## SET PROBLEM
Copy out the records below line for line, keeping every word, number and space unchanged.

## STORED ROWS

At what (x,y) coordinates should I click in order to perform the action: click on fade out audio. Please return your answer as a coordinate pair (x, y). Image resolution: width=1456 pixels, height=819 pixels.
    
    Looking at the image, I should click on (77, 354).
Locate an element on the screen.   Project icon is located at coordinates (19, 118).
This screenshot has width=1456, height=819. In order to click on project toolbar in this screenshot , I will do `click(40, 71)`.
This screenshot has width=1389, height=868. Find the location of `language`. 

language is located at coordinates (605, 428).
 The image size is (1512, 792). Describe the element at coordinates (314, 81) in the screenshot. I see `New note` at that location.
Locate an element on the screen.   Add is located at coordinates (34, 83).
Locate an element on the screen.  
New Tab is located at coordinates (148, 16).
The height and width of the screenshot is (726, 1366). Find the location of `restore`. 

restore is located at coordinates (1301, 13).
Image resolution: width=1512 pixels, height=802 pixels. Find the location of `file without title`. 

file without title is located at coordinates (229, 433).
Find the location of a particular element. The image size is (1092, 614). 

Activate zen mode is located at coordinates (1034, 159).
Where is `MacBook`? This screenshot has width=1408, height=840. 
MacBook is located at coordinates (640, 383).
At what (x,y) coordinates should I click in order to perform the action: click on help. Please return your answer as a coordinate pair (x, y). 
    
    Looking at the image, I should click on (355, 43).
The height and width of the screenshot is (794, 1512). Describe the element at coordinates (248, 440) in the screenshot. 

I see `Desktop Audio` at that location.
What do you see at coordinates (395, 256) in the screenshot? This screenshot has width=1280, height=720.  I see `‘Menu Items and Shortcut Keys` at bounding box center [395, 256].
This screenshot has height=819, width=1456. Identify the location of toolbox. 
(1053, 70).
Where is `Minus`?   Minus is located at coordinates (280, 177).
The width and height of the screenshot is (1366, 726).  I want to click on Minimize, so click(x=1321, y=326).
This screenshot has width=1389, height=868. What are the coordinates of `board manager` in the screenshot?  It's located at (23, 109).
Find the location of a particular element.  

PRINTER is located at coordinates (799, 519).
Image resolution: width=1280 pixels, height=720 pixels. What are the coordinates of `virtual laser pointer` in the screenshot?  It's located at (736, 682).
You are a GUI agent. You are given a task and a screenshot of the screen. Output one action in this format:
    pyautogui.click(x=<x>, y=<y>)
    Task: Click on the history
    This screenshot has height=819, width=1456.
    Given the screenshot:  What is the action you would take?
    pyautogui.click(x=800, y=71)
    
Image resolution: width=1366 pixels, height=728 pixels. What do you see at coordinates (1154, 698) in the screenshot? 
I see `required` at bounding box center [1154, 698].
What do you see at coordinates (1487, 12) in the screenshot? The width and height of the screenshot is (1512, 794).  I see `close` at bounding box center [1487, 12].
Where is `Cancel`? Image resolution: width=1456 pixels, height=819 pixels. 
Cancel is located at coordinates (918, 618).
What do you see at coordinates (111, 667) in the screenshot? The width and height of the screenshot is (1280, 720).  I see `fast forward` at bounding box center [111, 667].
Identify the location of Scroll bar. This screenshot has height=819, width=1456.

## PROBLEM SOLUTION
At what (x,y) coordinates should I click in order to perform the action: click on fade out audio. Please return your answer as a coordinate pair (x, y). Image resolution: width=1456 pixels, height=819 pixels.
    
    Looking at the image, I should click on (77, 354).
Locate an element on the screen.   Project icon is located at coordinates (19, 118).
This screenshot has width=1456, height=819. In order to click on project toolbar in this screenshot , I will do `click(40, 71)`.
This screenshot has width=1389, height=868. Find the location of `language`. 

language is located at coordinates (605, 428).
 The image size is (1512, 792). Describe the element at coordinates (314, 81) in the screenshot. I see `New note` at that location.
Locate an element on the screen.   Add is located at coordinates (34, 83).
Locate an element on the screen.  
New Tab is located at coordinates (148, 16).
The height and width of the screenshot is (726, 1366). Find the location of `restore`. 

restore is located at coordinates (1301, 13).
Image resolution: width=1512 pixels, height=802 pixels. Find the location of `file without title`. 

file without title is located at coordinates (229, 433).
Find the location of a particular element. The image size is (1092, 614). 

Activate zen mode is located at coordinates (1034, 159).
Where is `MacBook`? This screenshot has width=1408, height=840. 
MacBook is located at coordinates (640, 383).
At what (x,y) coordinates should I click in order to perform the action: click on help. Please return your answer as a coordinate pair (x, y). 
    
    Looking at the image, I should click on (355, 43).
The height and width of the screenshot is (794, 1512). Describe the element at coordinates (248, 440) in the screenshot. 

I see `Desktop Audio` at that location.
What do you see at coordinates (395, 256) in the screenshot? This screenshot has width=1280, height=720.  I see `‘Menu Items and Shortcut Keys` at bounding box center [395, 256].
This screenshot has height=819, width=1456. Identify the location of toolbox. 
(1053, 70).
Where is `Minus`?   Minus is located at coordinates (280, 177).
The width and height of the screenshot is (1366, 726).  I want to click on Minimize, so click(x=1321, y=326).
This screenshot has width=1389, height=868. What are the coordinates of `board manager` in the screenshot?  It's located at (23, 109).
Find the location of a particular element.  

PRINTER is located at coordinates (799, 519).
Image resolution: width=1280 pixels, height=720 pixels. What are the coordinates of `virtual laser pointer` in the screenshot?  It's located at (736, 682).
You are a GUI agent. You are given a task and a screenshot of the screen. Output one action in this format:
    pyautogui.click(x=<x>, y=<y>)
    Task: Click on the history
    This screenshot has height=819, width=1456.
    Given the screenshot:  What is the action you would take?
    pyautogui.click(x=800, y=71)
    
Image resolution: width=1366 pixels, height=728 pixels. What do you see at coordinates (1154, 698) in the screenshot? 
I see `required` at bounding box center [1154, 698].
What do you see at coordinates (1487, 12) in the screenshot? The width and height of the screenshot is (1512, 794).  I see `close` at bounding box center [1487, 12].
Where is `Cancel`? Image resolution: width=1456 pixels, height=819 pixels. 
Cancel is located at coordinates (918, 618).
What do you see at coordinates (111, 667) in the screenshot? The width and height of the screenshot is (1280, 720).  I see `fast forward` at bounding box center [111, 667].
Identify the location of Scroll bar. This screenshot has height=819, width=1456.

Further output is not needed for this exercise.